L'ex-président de la France Nicolas Sarkozy, qui avait tiré profit de son immunité pour se préserver de plusieurs dossiers judiciaires embarrassants pendant son passage au pouvoir, voit les affaires s'accumuler. La plus récente suggère qu'il a tenté d'influencer un important tribunal pour compliquer la tâche des juges à ses trousses.

Q: Pourquoi l'ex-président était-il sous écoute téléphonique?

R: La décision remonte au printemps 2013 alors qu'une information judiciaire est ouverte pour faire toute la lumière sur des allégations voulant que Nicolas Sarkozy ait bénéficié d'un soutien financier illégal du dirigeant libyen Mouammar Kadhafi lors de la campagne présidentielle de 2007. Les juges désignés au dossier décident de mettre sous écoute l'ancien chef d'État ainsi que deux anciens ministres de l'Intérieur, dans l'espoir d'étayer le dossier.

Q: L'ex-président était-il au courant de ces écoutes?

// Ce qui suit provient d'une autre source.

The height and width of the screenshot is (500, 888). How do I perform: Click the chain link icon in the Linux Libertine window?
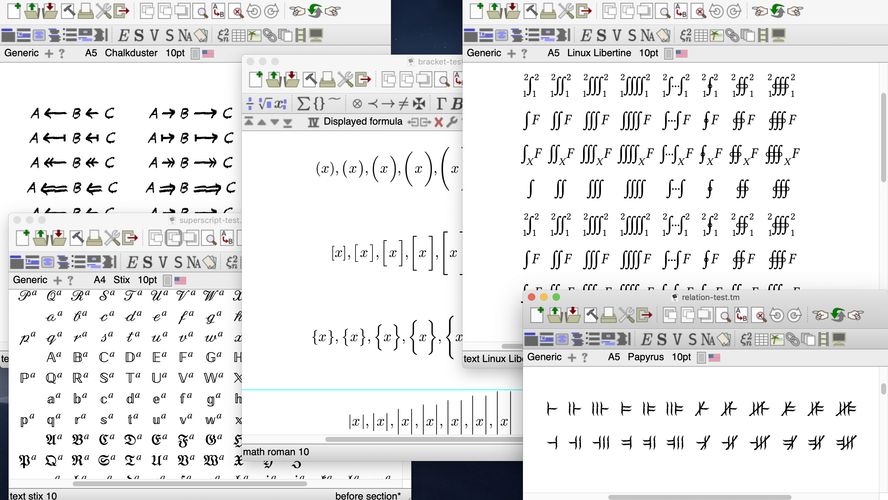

R: Des échanges téléphoniques de Brice Hortefeux, l'un des ex-ministres sous écoute, se retrouvent dans les médias à la fin de 2013. L'ex-président adopte alors une approche résolument plus prudente dans ses échanges téléphoniques. Les juges découvrent dans la foulée qu'il utilise un second téléphone, acquis sous le pseudonyme de Paul Bismuth, avec lequel il multiplie les échanges avec son avocat, Thierry Herzog. Ces appareils sont aussi mis sous écoute.

Q: Que révèlent les écoutes?

R: Alors qu'ils recherchent des informations sur l'affaire libyenne, les magistrats tombent sur une autre piste. Les échanges entre Nicolas Sarkozy et son avocat suggèrent qu'ils tentent d'influencer une décision de la Cour de cassation qui pourrait avoir une incidence importante sur les démêlés judiciaires de l'ex-président. L'ancien chef d'État a demandé au tribunal de déclarer illégale la saisie par la justice de ses agendas privés et officiels, qui contiennent des informations susceptibles de lui nuire dans plusieurs dossiers sensibles.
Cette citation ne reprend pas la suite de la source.